### TASK:
Please repeat, precisely as written, only the lines from the one containing "The height and width of the screenshot is (569, 928)." through the last line of the records below, pictures omitted.

### RECORDS PROVIDED:
-----
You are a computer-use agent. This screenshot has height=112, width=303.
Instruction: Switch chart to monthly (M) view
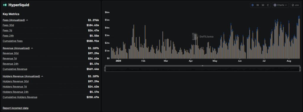pyautogui.click(x=263, y=5)
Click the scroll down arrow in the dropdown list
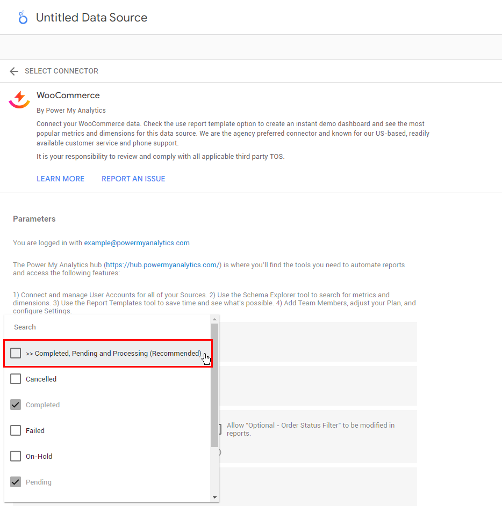 (215, 497)
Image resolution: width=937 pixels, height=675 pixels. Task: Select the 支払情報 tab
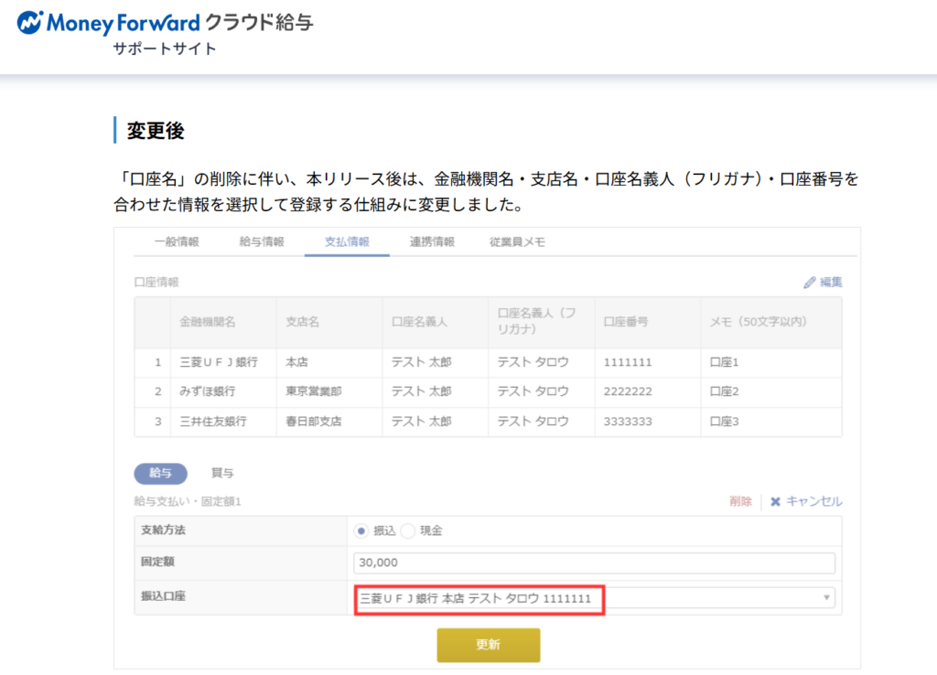[346, 241]
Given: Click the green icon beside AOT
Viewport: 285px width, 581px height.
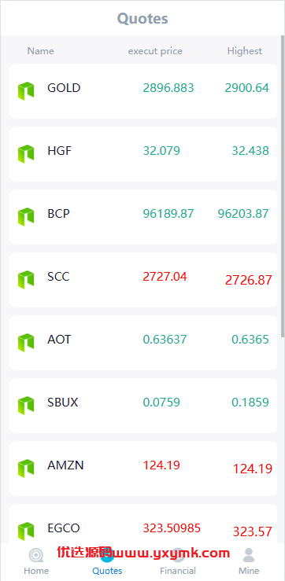Looking at the screenshot, I should [26, 343].
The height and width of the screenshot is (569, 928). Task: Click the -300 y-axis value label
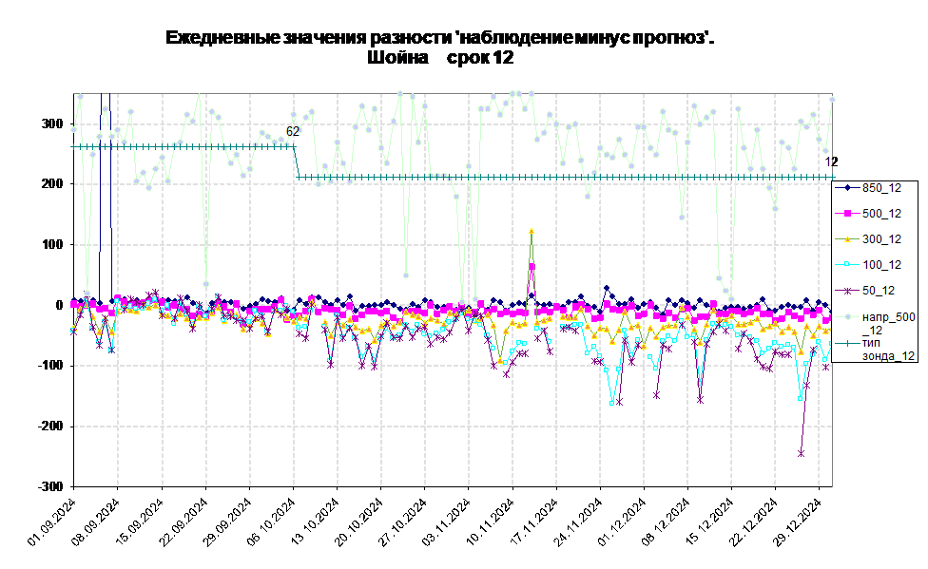click(x=49, y=486)
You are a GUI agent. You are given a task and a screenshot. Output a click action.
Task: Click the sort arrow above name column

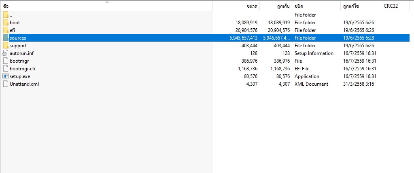(x=107, y=2)
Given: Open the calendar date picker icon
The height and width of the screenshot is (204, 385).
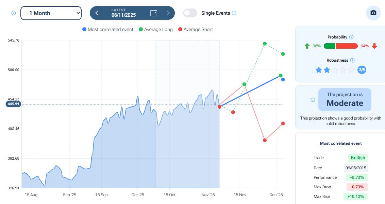Looking at the screenshot, I should (154, 13).
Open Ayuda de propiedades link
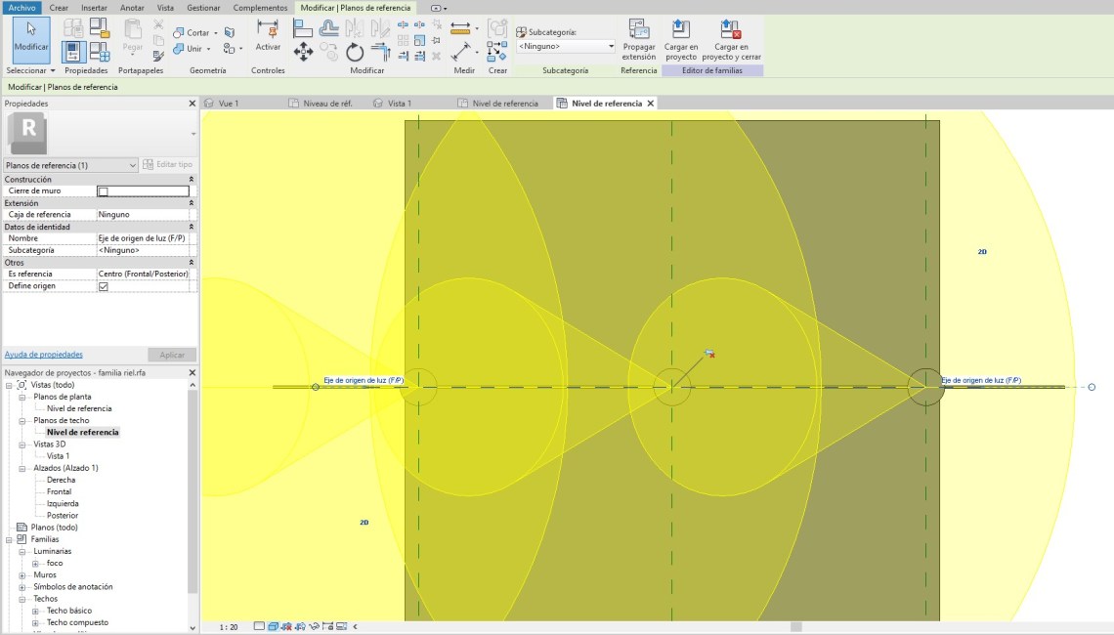 (44, 355)
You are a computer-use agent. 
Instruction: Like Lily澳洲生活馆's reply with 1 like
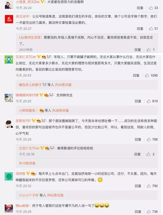pyautogui.click(x=149, y=50)
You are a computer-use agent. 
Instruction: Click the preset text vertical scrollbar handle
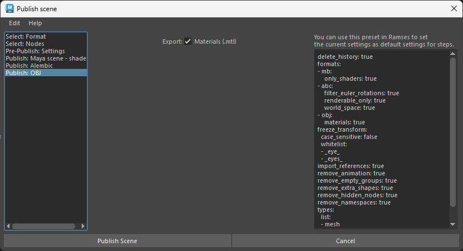pyautogui.click(x=453, y=132)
-----
### THE COMPLETED TASK:
The height and width of the screenshot is (569, 928). Task: Click the -300 y-axis value label
click(x=49, y=486)
You are a GUI agent. You are given a task and a screenshot. Output a click action.
Task: Click the sort arrow above name column

(x=107, y=2)
Given: Open the calendar date picker icon
The height and width of the screenshot is (204, 385).
Looking at the screenshot, I should (154, 13).
Open Ayuda de propiedades link
 (44, 355)
You are a computer-use agent. 
Instruction: Like Lily澳洲生活馆's reply with 1 like
pyautogui.click(x=149, y=50)
You are a computer-use agent. 
Instruction: Click the preset text vertical scrollbar handle
pyautogui.click(x=453, y=132)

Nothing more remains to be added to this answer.